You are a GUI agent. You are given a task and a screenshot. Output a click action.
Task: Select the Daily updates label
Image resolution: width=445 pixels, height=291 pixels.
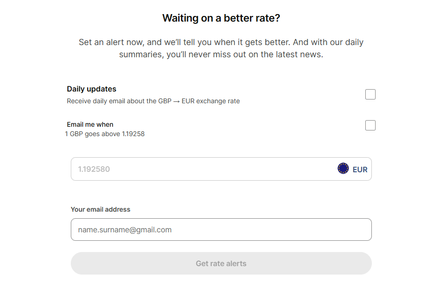click(91, 89)
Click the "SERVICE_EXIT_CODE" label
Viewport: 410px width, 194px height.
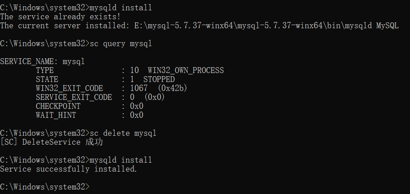click(x=74, y=97)
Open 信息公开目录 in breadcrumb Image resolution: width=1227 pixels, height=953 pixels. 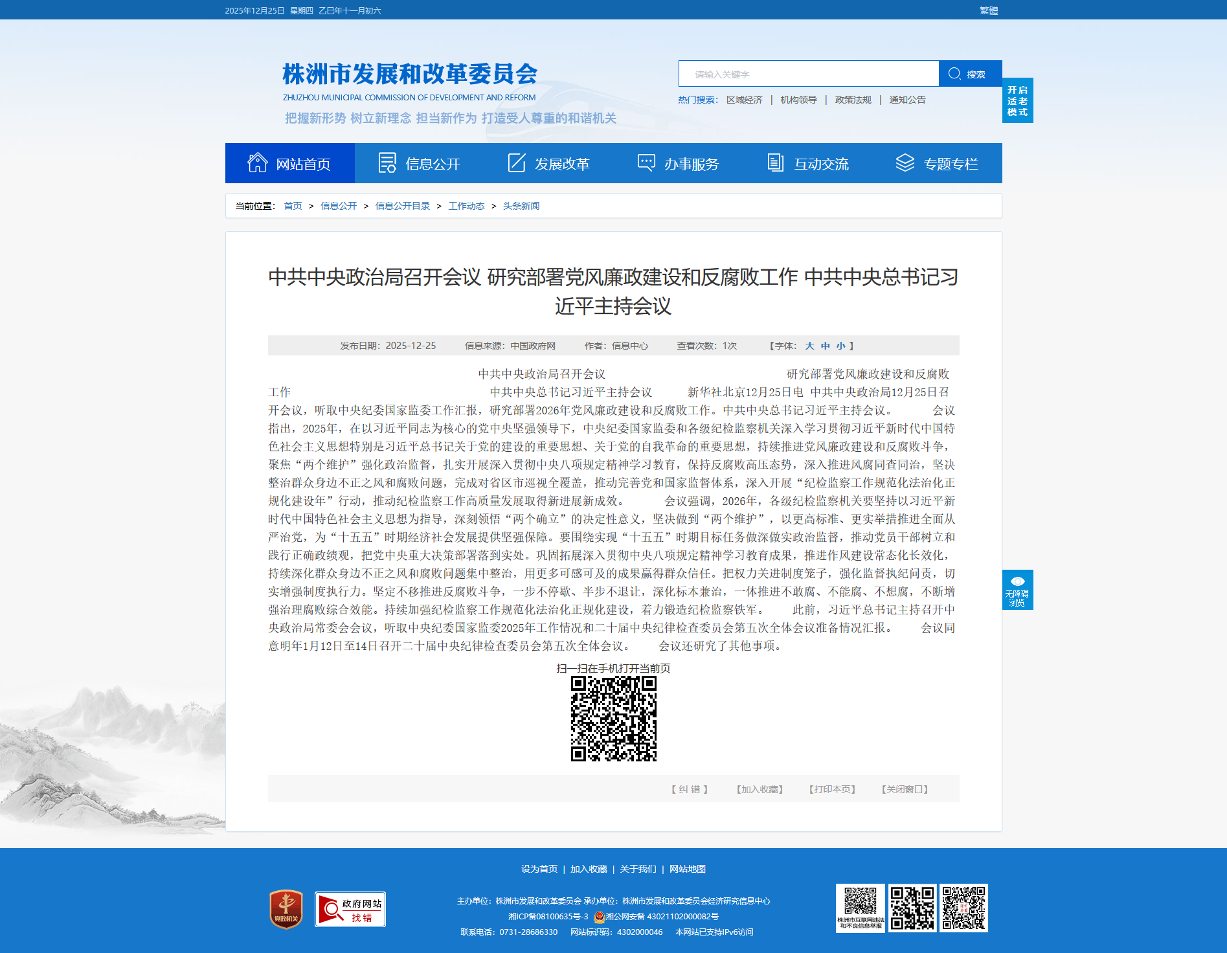(402, 206)
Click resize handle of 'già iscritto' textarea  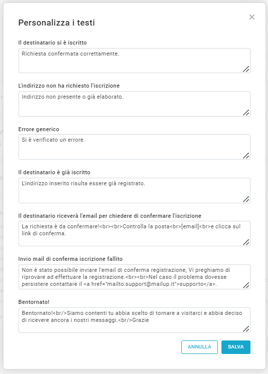(x=246, y=199)
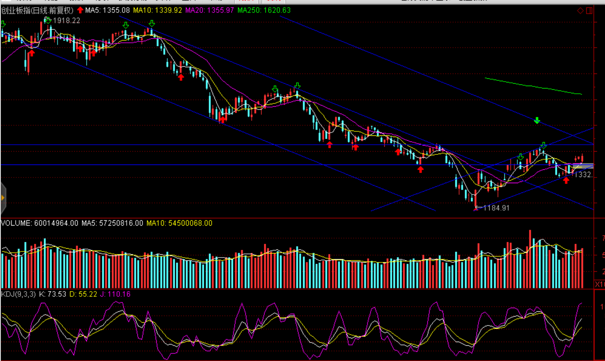This screenshot has height=361, width=605.
Task: Select the green MA250: 1620.63 label
Action: tap(264, 10)
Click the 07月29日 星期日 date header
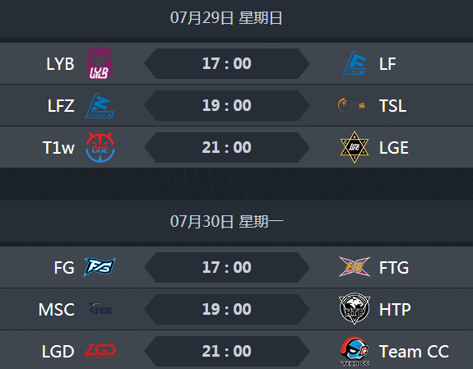Image resolution: width=473 pixels, height=369 pixels. coord(226,18)
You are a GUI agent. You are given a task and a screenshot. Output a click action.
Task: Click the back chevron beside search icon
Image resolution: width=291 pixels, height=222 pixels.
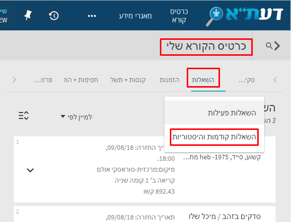277,46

## WHAT YOU WILL DO
What you return should be only the lines from the line with "Task: Click the" through the last line of the listing above, exactly, both ends included, pictures excluded.

## SOLUTION BELOW
Task: Click the back chevron beside search icon
Image resolution: width=291 pixels, height=222 pixels.
277,46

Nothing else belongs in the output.